The U.S. bans shark finning on all U.S.-flagged vessels, forbids the taking 19 species of sharks including white, whale, and basking sharks and shares lists of illegal vessels with established fishing companies, helping them report illegal activities. The U.S. also assesses the health of many of its shark populations and includes sharks in its various Fishery Management Plans. Hawaii has banned the sale and possession of shark fins. The states of California, Oregon and Washington are considering similar bans.
In 1991 South Africa became the first country in the world to declare great white sharks a legally protected species.
In February 2009, the European Commission proposed first-ever shark conservation rules for European waters, although these are not outright bans. EU countries account for one-third of global shark meat exports.
Shark steaks are increasingly served in restaurants. Shark parts are also used in lotions and leather sports shoes.
After reaching about 0.9 million tonnes in 2003, catches of the “sharks, rays and chimaeras” group declined to 0.75 million tonnes in 2006, a drop of 15 percent., numbering some 100 million fish.
Drivers of the shark trade
Sharks are a common seafood in many places around the world, including China (shark-fin soup), Japan, Australia (fish and chips under the name flake), in India (under the name sora in Tamil language and Telugu language), and Icelanders eat Greenland sharks as hákarl.
The practice of live finning, where a fisherman removes the fin with a hot metal blade and releases the dying animal occurs with some frequency, but is not a prevalent practice, with most fins taken with the entire animal. Around 80% of shark fins are derived as accidental by-catch, which are quickly sold to the market due to their high price. Shark finning has become a major trade within black markets all over the world with shark fins going at about $300/lb in 2009.
European consumers consume dogfishes, smoothhounds, catsharks, makos, porbeagle and also skates and rays. However, the U.S. FDA recommends that children and women who are or may be pregnant should refrain from eating shark. For details see mercury in fish.
In the South Asian region, use of shark cartilage in preparing soups is considered a health tonic. Hong Kong imports it from North and South American countries, particularly for use in either a cooked format or to prepare boiled soup, as a health fad, by mixing it with herbals supplements.
Another large demand for shark cartilage is for manufacture of "Shark Cartilage Powder" or pills as a cure for cancer. The anti cancer claims of such powders marketed in many parts of the world has been discounted by the US Food and Drug Administration, Federal Trade Commissions and medical studies. In spite of such injunctions, the trade in this powder continues and the shark cartilage powder is still widely marketed as a cancer cure, stated to be selling at US$145 per gram. It is also stated that in Costa Rica, one single firm alone processed 235,000 sharks every month to manufacture cartilage pills.

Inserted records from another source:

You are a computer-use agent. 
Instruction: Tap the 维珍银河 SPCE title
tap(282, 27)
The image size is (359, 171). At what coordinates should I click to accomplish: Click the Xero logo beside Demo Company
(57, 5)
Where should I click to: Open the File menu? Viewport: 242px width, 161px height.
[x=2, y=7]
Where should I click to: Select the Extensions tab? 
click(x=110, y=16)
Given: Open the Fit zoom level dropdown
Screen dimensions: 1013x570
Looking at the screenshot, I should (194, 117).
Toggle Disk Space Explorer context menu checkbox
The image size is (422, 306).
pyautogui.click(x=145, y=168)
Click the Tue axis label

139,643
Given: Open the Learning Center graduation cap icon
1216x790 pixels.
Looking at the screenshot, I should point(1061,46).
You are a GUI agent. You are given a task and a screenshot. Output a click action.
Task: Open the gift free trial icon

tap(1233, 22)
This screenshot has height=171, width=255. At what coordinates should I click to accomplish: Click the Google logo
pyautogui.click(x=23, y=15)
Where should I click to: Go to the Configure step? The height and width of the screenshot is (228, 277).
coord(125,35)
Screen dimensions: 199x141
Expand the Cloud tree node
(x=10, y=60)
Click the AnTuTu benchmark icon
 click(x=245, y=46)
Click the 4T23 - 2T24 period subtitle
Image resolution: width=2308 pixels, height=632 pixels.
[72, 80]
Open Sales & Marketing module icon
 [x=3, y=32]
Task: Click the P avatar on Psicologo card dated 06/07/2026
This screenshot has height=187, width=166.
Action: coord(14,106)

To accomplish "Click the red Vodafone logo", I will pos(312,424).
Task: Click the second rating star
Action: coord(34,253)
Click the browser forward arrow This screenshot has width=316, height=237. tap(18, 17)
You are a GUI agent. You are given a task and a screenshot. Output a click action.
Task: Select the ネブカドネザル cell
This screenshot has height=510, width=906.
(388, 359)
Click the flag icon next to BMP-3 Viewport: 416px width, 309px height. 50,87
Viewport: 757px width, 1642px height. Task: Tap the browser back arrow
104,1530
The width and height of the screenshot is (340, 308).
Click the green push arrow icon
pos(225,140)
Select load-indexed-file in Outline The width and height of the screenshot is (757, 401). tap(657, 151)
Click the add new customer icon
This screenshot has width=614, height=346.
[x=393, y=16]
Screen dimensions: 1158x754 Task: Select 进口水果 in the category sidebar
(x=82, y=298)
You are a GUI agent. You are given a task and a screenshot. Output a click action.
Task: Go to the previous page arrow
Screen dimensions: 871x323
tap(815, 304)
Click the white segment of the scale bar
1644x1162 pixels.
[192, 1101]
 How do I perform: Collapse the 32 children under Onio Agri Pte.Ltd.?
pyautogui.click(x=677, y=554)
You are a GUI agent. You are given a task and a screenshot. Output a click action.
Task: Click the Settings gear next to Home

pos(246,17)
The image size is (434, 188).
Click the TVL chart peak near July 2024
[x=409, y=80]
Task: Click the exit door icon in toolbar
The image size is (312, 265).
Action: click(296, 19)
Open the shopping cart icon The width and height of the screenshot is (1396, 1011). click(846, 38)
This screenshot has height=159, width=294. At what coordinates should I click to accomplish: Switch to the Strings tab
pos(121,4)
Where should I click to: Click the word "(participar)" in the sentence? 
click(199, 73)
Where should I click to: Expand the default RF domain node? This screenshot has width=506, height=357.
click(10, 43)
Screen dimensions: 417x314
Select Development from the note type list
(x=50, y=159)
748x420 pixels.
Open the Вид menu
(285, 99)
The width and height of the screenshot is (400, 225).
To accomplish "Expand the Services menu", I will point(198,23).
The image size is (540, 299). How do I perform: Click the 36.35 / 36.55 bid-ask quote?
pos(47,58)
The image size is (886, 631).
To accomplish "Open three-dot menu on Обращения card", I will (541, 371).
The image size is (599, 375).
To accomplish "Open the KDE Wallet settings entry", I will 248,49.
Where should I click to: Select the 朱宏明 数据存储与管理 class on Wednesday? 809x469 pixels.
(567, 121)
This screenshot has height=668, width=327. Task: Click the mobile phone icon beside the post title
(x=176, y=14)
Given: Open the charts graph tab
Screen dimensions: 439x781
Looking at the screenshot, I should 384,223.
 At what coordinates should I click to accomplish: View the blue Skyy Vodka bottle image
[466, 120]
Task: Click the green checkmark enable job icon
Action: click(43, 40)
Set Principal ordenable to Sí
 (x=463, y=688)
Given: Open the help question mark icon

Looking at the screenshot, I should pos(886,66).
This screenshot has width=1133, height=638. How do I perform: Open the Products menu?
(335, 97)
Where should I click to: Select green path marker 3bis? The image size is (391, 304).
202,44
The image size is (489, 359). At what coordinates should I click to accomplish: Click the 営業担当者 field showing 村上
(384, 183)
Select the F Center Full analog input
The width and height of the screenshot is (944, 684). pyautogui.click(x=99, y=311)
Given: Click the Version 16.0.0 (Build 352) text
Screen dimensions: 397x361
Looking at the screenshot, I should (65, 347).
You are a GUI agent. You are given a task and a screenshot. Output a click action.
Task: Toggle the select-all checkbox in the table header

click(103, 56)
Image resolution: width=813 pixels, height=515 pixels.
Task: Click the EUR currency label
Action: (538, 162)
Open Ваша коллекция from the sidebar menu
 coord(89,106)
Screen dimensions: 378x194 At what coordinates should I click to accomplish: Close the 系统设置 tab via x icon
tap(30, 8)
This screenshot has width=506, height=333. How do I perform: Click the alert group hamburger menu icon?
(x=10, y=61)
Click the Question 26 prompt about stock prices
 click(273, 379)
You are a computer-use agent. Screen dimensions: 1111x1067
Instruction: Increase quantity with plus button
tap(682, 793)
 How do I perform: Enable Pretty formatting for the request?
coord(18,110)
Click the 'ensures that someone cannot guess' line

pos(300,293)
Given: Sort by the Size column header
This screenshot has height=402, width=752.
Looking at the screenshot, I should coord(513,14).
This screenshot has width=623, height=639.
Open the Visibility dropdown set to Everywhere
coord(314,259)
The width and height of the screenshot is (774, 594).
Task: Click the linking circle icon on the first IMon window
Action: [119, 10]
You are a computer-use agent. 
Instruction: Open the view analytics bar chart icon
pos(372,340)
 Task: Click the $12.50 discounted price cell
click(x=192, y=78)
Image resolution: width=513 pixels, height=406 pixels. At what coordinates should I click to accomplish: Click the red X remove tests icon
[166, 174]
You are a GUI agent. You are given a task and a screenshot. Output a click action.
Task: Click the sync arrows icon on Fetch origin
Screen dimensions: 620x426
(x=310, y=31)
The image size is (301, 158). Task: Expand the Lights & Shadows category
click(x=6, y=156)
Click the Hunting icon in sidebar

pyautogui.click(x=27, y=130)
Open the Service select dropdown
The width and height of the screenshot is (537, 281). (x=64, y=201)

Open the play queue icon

The majority of shark fisheries around the globe have little monitoring or management. With the rise in demand for shark products there is a greater pressure on fisheries. Sharks experience a long interval between birth and sexual maturity, such that many sharks never reach maturity. In some species, populations have declined by over 90% over the past 20–30 years with decline of 70% not unusual.
The practice of shark finning, attracts much controversy and regulations are being enacted to prevent it from occurring. The acclaimed 2007 documentary, Sharkwater exposed how sharks are being hunted to extinction, in part due to the massive Asian demand for shark fin soup.